* What the task asks
Reproduce each line from the records that holds "will".

* Stored data entries
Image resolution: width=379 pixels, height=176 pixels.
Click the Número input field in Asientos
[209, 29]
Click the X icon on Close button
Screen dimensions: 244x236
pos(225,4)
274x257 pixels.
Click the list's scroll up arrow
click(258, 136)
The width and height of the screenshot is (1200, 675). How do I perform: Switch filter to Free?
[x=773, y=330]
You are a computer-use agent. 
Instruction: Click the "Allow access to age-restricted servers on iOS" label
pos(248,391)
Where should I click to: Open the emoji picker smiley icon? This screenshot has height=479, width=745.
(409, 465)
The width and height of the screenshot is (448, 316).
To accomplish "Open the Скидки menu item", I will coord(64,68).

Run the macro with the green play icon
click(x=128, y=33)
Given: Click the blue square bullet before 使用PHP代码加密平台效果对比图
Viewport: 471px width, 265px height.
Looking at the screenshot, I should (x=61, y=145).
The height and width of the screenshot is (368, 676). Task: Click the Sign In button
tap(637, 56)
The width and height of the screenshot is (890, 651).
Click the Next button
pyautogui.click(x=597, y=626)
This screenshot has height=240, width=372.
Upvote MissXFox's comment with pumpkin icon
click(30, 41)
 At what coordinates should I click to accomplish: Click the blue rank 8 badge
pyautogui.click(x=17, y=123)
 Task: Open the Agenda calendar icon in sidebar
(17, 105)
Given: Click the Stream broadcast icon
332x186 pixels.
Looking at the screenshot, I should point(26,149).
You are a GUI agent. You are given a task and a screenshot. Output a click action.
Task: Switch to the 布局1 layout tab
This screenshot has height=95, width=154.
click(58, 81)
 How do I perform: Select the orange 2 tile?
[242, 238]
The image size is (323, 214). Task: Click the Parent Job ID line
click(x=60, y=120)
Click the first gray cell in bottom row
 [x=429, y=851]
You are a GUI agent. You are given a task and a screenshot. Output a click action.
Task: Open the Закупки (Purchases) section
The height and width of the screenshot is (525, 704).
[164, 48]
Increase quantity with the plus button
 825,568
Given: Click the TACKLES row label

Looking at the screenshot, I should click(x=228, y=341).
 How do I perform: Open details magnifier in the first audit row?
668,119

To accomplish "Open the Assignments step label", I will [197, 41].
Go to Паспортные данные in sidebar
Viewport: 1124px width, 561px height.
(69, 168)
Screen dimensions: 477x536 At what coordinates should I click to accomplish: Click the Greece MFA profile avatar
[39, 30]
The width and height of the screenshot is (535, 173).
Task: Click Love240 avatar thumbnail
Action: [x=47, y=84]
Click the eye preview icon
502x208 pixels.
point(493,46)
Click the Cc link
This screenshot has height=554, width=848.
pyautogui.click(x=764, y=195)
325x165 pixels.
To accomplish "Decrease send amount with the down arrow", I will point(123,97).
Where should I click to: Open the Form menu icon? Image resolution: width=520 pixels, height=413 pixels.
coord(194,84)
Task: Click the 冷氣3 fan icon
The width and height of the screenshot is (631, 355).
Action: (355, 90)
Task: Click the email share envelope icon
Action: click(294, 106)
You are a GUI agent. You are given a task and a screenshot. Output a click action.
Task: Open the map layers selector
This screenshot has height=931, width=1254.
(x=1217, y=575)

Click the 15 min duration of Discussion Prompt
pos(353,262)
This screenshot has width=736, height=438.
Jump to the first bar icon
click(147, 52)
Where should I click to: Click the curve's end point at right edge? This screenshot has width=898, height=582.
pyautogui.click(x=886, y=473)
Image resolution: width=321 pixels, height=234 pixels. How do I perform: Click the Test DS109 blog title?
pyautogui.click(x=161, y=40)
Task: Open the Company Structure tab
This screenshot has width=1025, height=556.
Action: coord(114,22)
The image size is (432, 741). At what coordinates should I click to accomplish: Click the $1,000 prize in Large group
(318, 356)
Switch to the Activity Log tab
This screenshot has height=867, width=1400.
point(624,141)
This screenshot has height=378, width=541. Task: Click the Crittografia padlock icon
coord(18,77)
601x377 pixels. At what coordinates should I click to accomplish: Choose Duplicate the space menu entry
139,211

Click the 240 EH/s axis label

* Exercise response
To accomplish "Open the Скидки menu item", I will coord(64,68).
To accomplish "Open the Assignments step label", I will [197, 41].
To accomplish "Decrease send amount with the down arrow", I will point(123,97).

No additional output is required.